The New York Times reports on a shocking anachronism – a CD store:
Boston Early Music Festival: As in Days of Yore, CDs in a Store
BOSTON — At an early-music festival, you expect to see antique instruments: pegless cellos, gambas with ornate scrolls, wooden recorders and tranverse flutes of every size, and perhaps an occasional shawm, rebec or vielle. And you expect to see re-creations of ensembles that composers no longer write for (although a few composers seem to be gravitating toward the gamba now).
But the Boston Early Music Festival has taken museumlike recreation a step further.
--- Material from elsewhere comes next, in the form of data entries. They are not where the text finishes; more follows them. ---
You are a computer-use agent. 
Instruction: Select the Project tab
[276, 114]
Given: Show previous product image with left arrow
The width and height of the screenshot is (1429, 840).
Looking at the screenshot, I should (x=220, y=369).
Just outside one of the exhibition spaces at the Radisson Hotel, it has recreated a physical CD shop, called, in fact, the BEMF CD Store. You may remember those: they could be found almost everywhere as recently as two or three years ago but are quickly going extinct.
Like the historically informed ensembles that thrive on the festival’s stages, the BEMF CD Store actually works: you can browse the bins, arranged handily by composer or (for discs with mixed composers) soloist or ensemble, just as you could in CD shops of yore, and you can take some home with you in exchange for cash or plastic: another lifelike touch. The cash-register player said the shop was doing a brisk business; quite often, the instrument’s blue lights flashed totals in the hundreds of dollars.